> _PROBLEM TO SOLVE_
Without including any pictures, reproduce the full listing exactly.
· · · · · · ·
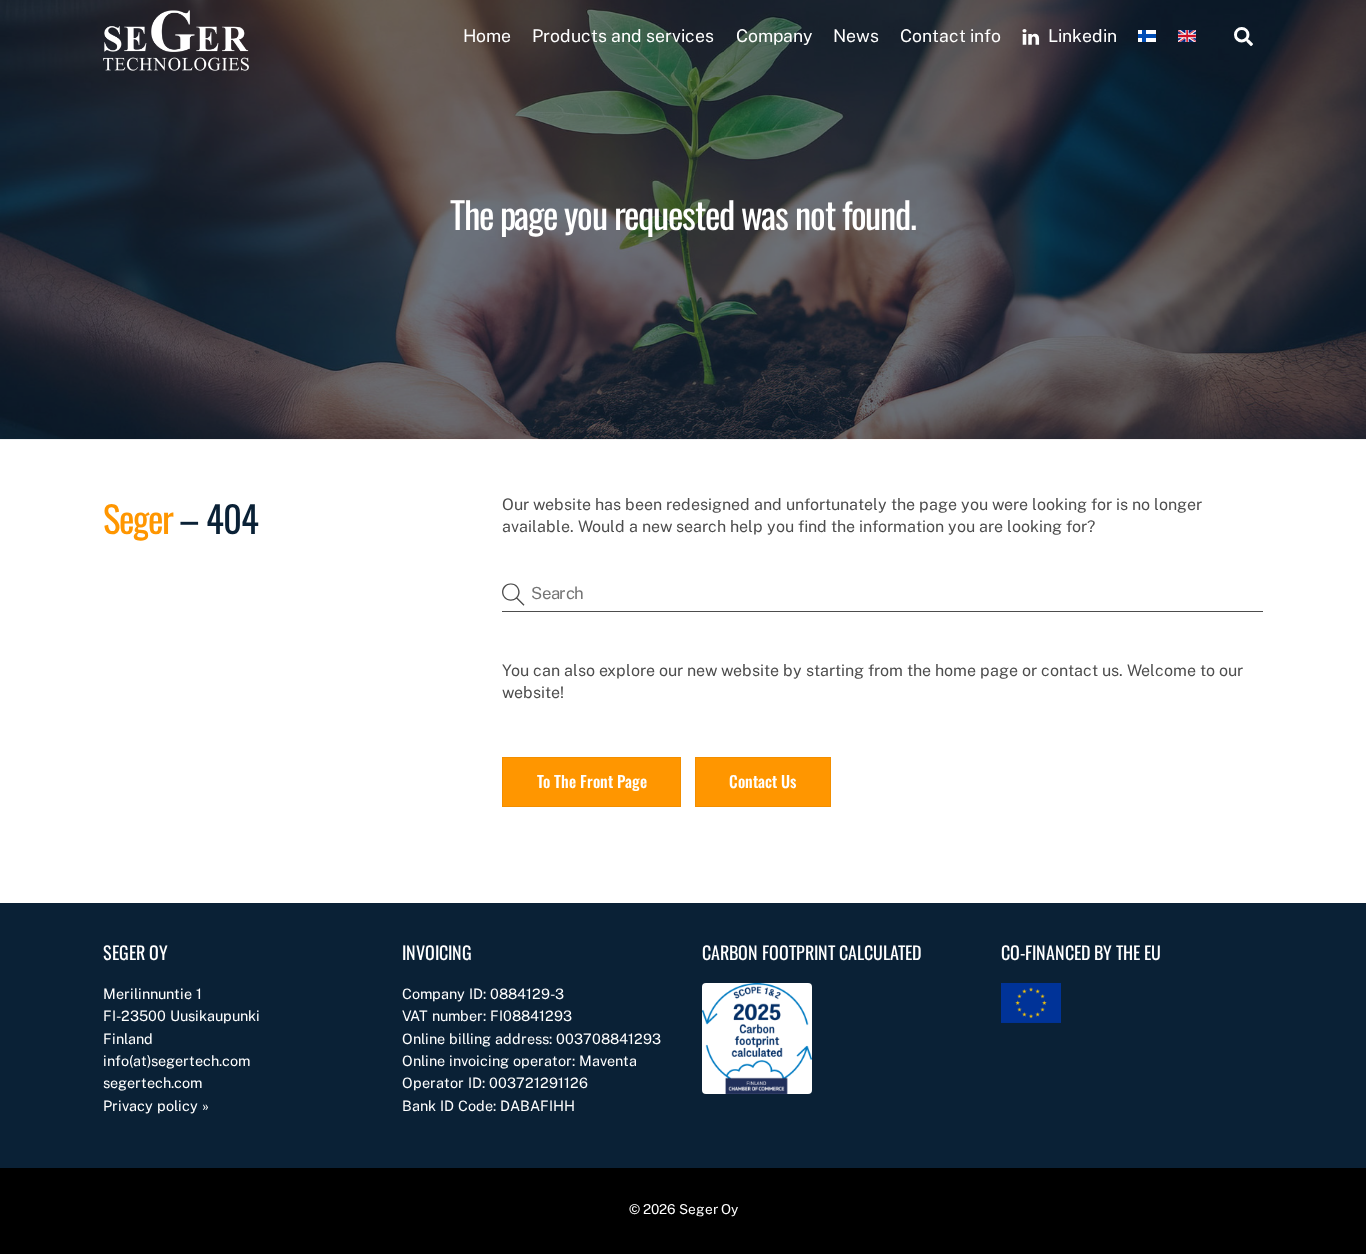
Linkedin (1080, 35)
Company (774, 35)
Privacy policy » (156, 1105)
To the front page (592, 781)
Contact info (950, 35)
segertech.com (152, 1082)
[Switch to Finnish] (1141, 36)
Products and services (623, 35)
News (856, 35)
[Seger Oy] (176, 63)
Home (487, 35)
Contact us (762, 781)
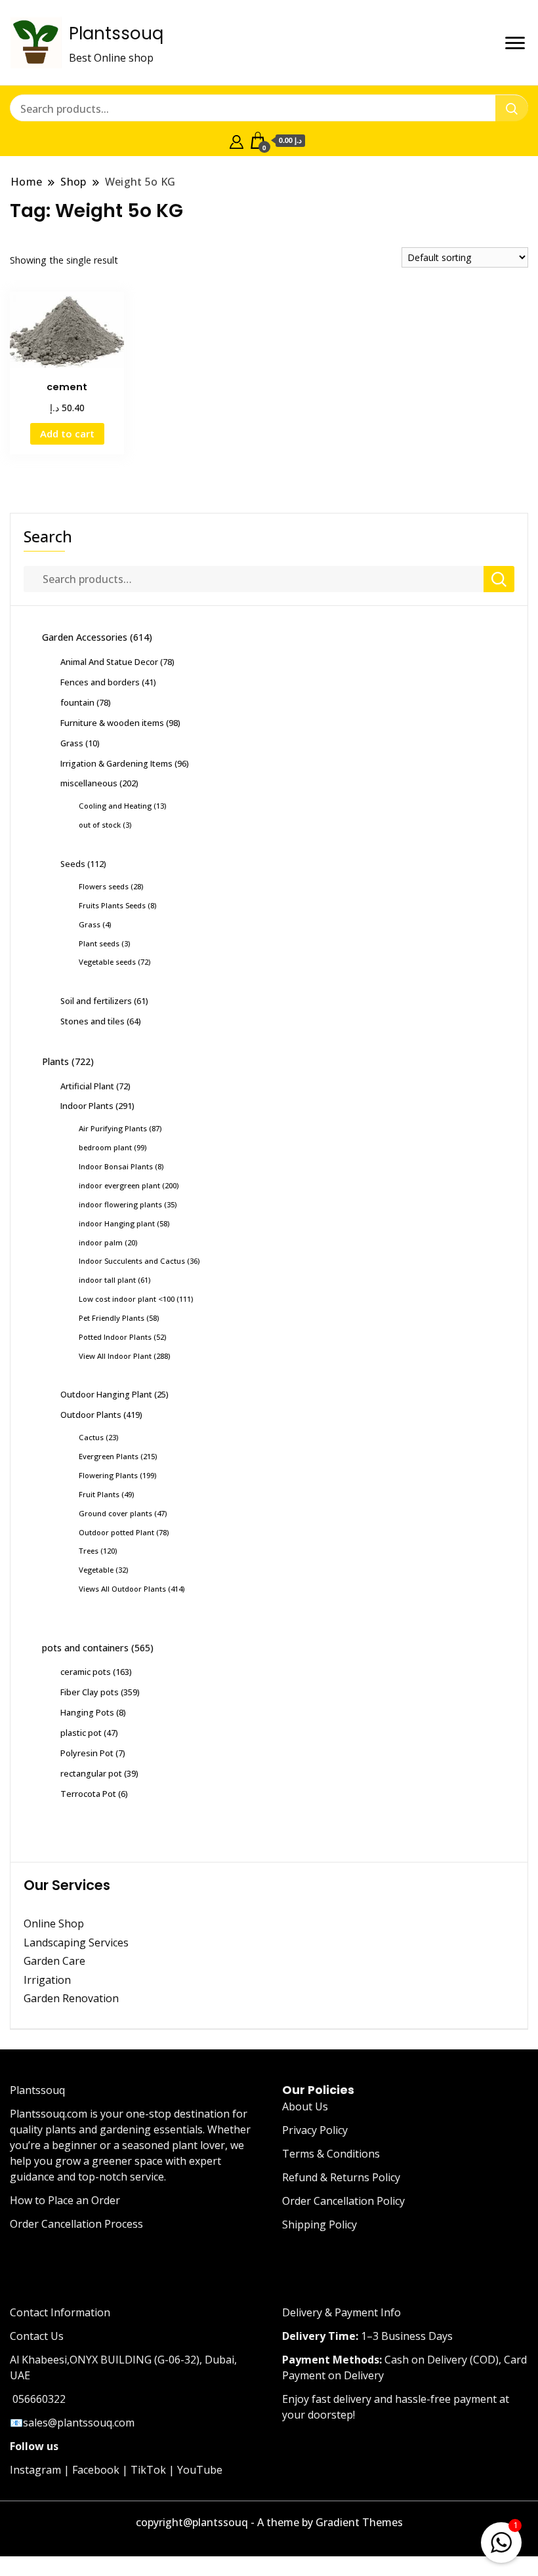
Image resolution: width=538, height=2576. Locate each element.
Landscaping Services (76, 1942)
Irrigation (48, 1980)
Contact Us (37, 2336)
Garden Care (54, 1961)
· · · · · · ·
> _SOLUTION_
Linkedin (1080, 35)
Company (774, 35)
Privacy policy » (156, 1105)
To the front page (592, 781)
Contact info (950, 35)
segertech.com (152, 1082)
[Switch to Finnish] (1141, 36)
Products and services (623, 35)
News (856, 35)
[Seger Oy] (176, 63)
Home (487, 35)
Contact us (762, 781)
Image resolution: width=538, height=2576. Locate each element.
Landscaping Services (76, 1942)
Irrigation (48, 1980)
Contact Us (37, 2336)
Garden Care (54, 1961)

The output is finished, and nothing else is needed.